Basically this lets you tell the list model which method of your bean to call to represent your bean in the list. It is used much like the FCMFieldListModel model.

FCMMethodListModel<SuperHero> fullListModel = new FCMMethodListModel<SuperHero>(heroes, SuperHero#getFullName());

Finally I used this same technique to build a table model.

FCMTableModel<SuperHero> superTableModel = new FCMTableModel<SuperHero>(heroes,
SuperHero#getFirstName(), SuperHero#getLastName(),
SuperHero#getHeroName(), SuperHero#getFirstAppearance());

The constructor takes a list of SuperHeroes and a variable list of methods to use as columns. This code is all it takes to populate the table seen in the center of the screenshot.

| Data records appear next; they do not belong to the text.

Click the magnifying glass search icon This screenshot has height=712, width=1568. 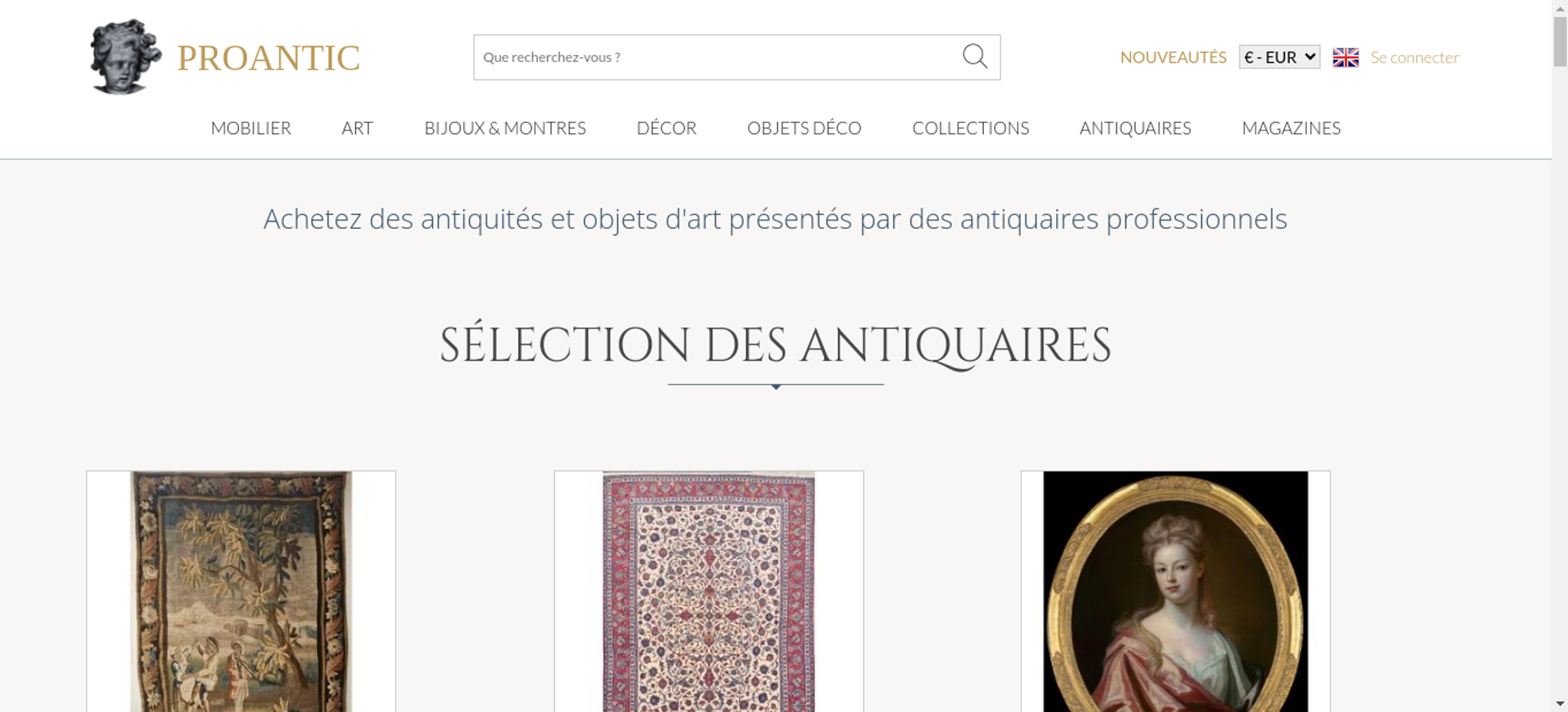pyautogui.click(x=975, y=56)
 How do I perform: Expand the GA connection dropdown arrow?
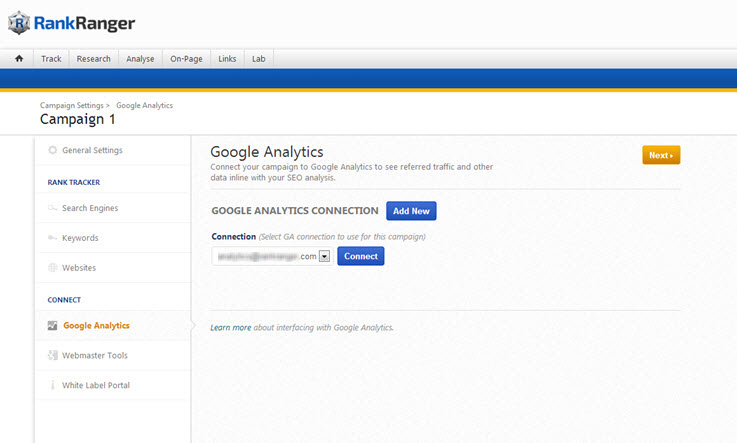pos(324,256)
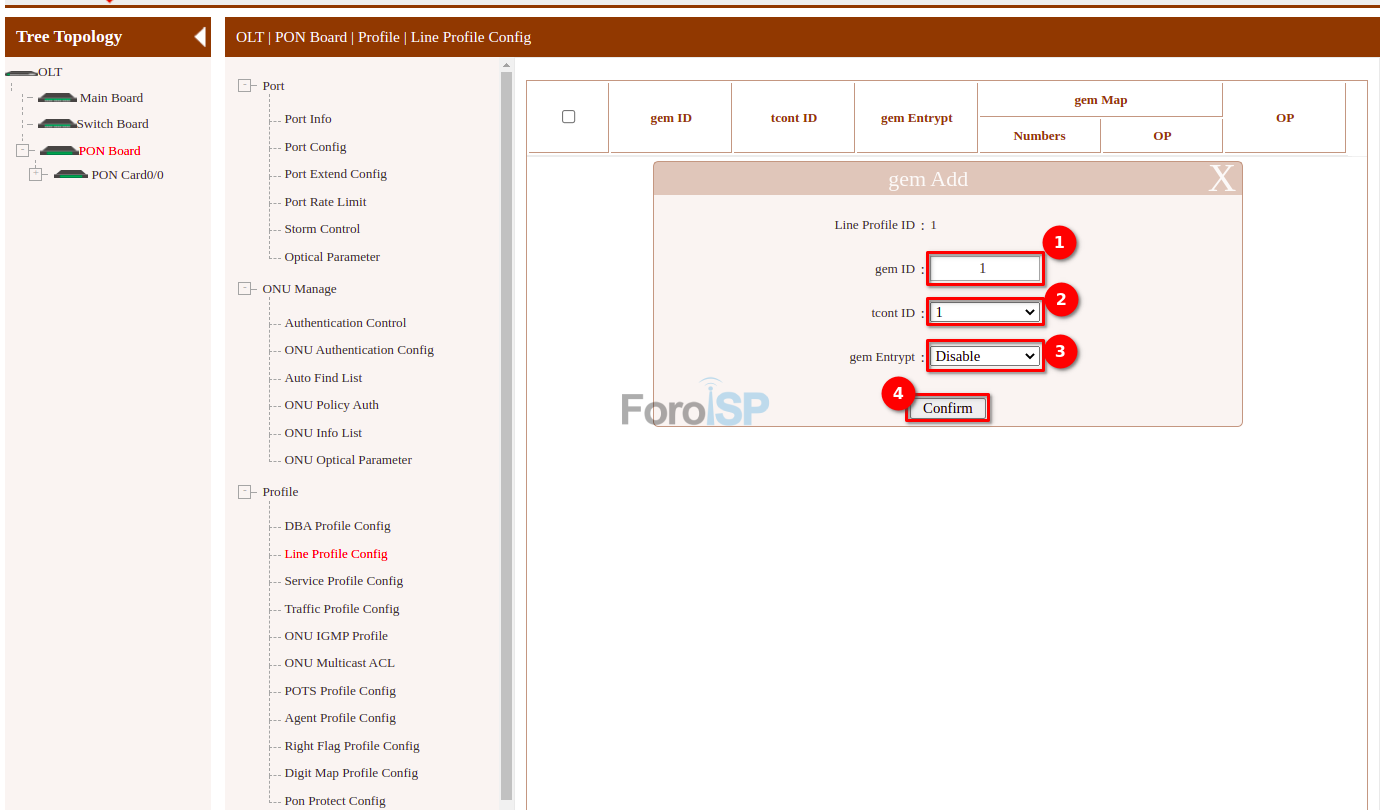Click the PON Card0/0 device icon
This screenshot has width=1391, height=810.
coord(71,175)
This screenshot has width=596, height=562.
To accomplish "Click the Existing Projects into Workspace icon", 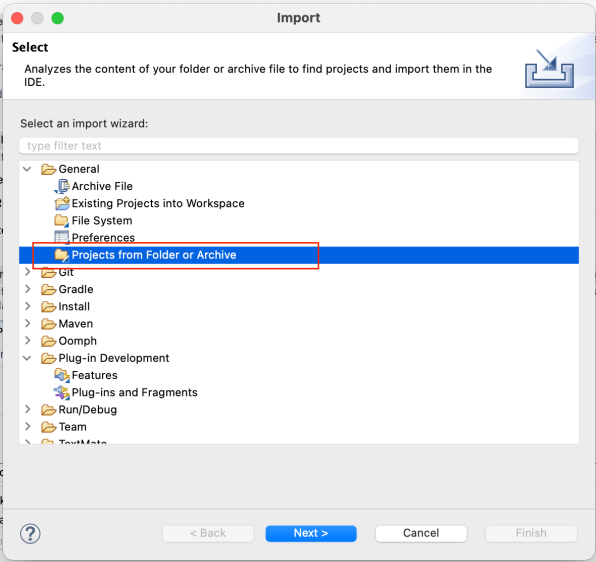I will point(62,203).
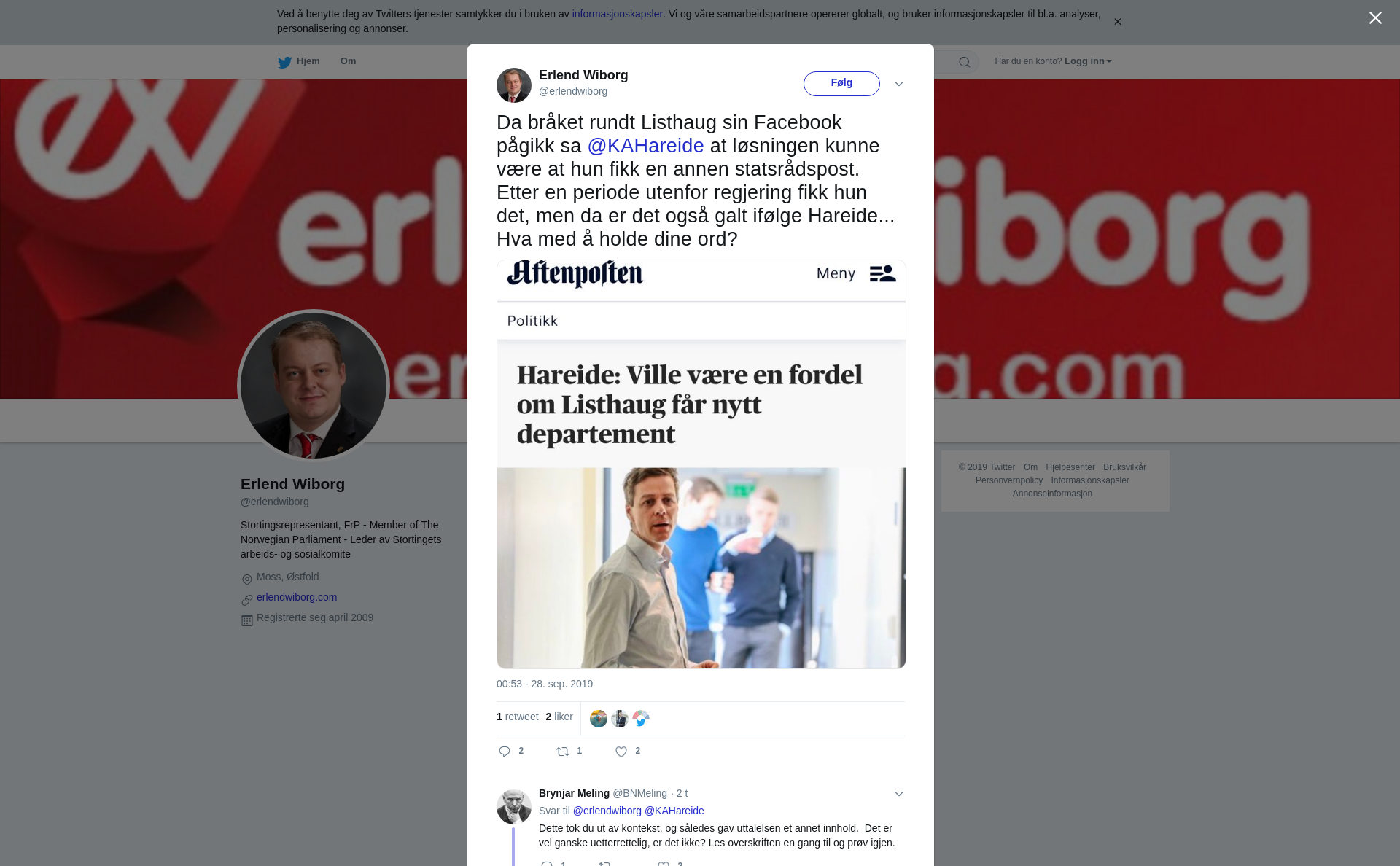Close the tweet overlay with X
The image size is (1400, 866).
1375,18
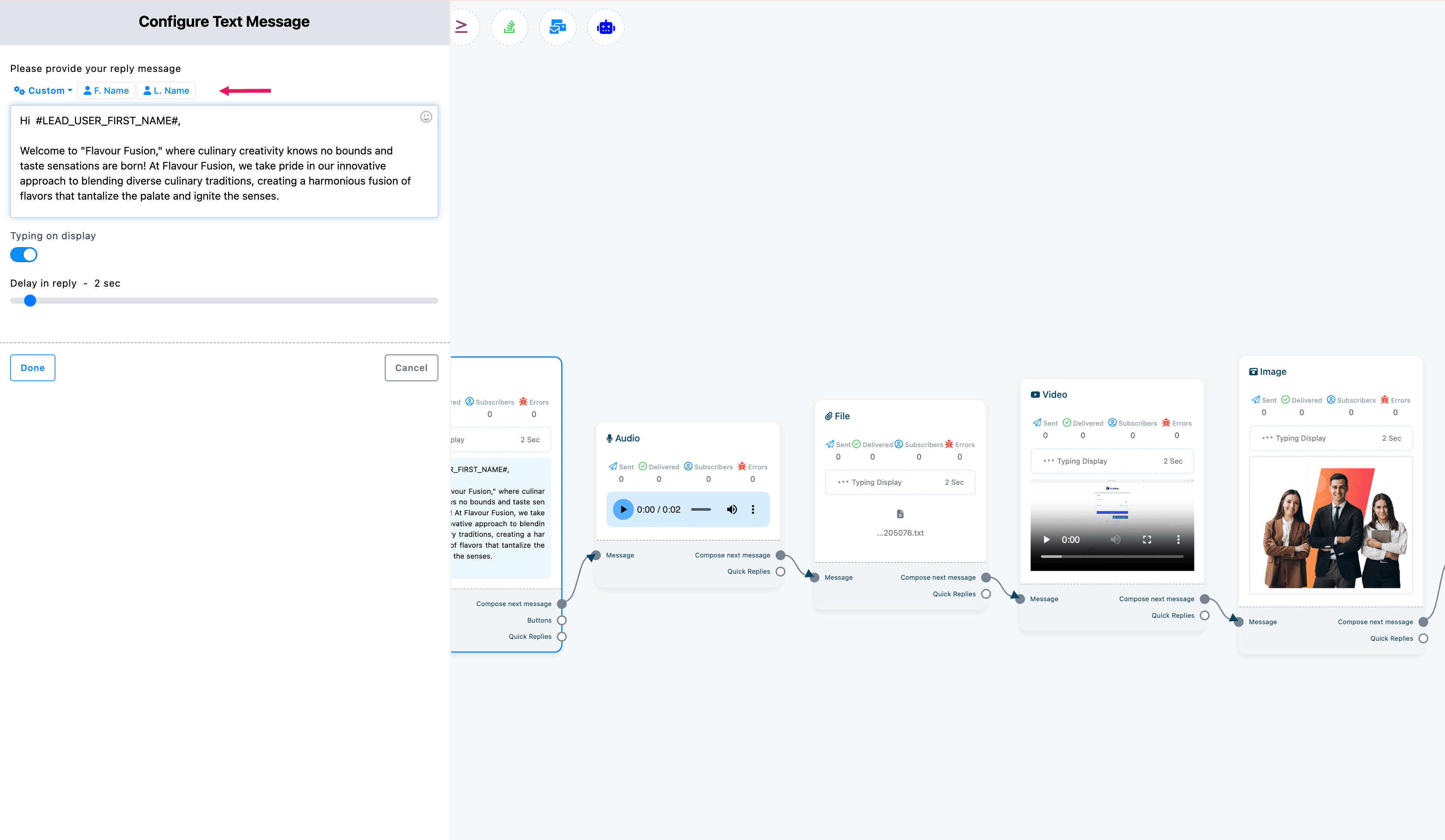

The first appearance column of the super hero table is a date without a day. I decided to use an anonymous inner method to implement a cellrendrer to format the date.

TableColumn dateColumn = superHeroTable.getColumn(SuperHero#getFirstAppearance().getName());

// in-line cell renderer for the date column of the superhero table
dateColumn.setCellRenderer(#(JTable table, Object value, boolean isSelected, boolean hasFocus, int row, int column){
if(isSelected){
dateRenderer.setBackground(UIManager.getColor("Table.selectionBackground"));
}else{
dateRenderer.setBackground(UIManager.getColor("Table.background"));
}
dateRenderer.setText(sdfDateColumn.format((Date) value));
return dateRenderer;
});

Overall I have to say I like FCM. Even in it's incomplete state I feel it's still a step forward. The method and field literals were very convenient and useful. I can see myself creating generalized adapter classes around this functionality. As I said before I'm not a fan of in-lining code. I tend not to in-line inner classes either. But the anonymous inner method syntax seemed straight forward enough. Also I much prefer using the # syntax to pass method to invokeLater.

My examples involved a bean and it's associated methods. Yet there is no way currently to specify that a method used as a parameter come from any specific class. It certainly would be an error to pass a FCMMethodListModel System.out#println(Object). I think this is one of the items on the list of things to do for FCM but I'm not certain.

I've made the source code for this demo available on google docs. Just remember that you need the prototype FCM implementation to run it.

Finally I'd just like to thank
Stephen for all his hard work in creating this prototype. It's been fun to experiment with it.

Note:
This is demo level code. It was written to play around with FCM and a such the models are not as robust as they could be. Their job is to adapt an unchanging list of beans using FCMs method literals. I will probably revisit FCMTableModel at some point to show how it could be enhanced. As it stands now they have no support for events. Also I'm not sure a cell renderer was a good choice for an anonymous inner method example. If you read the javadoc for DefaultTableCellRenderer it talks about overriding some of the JLabel methods for performance reasons.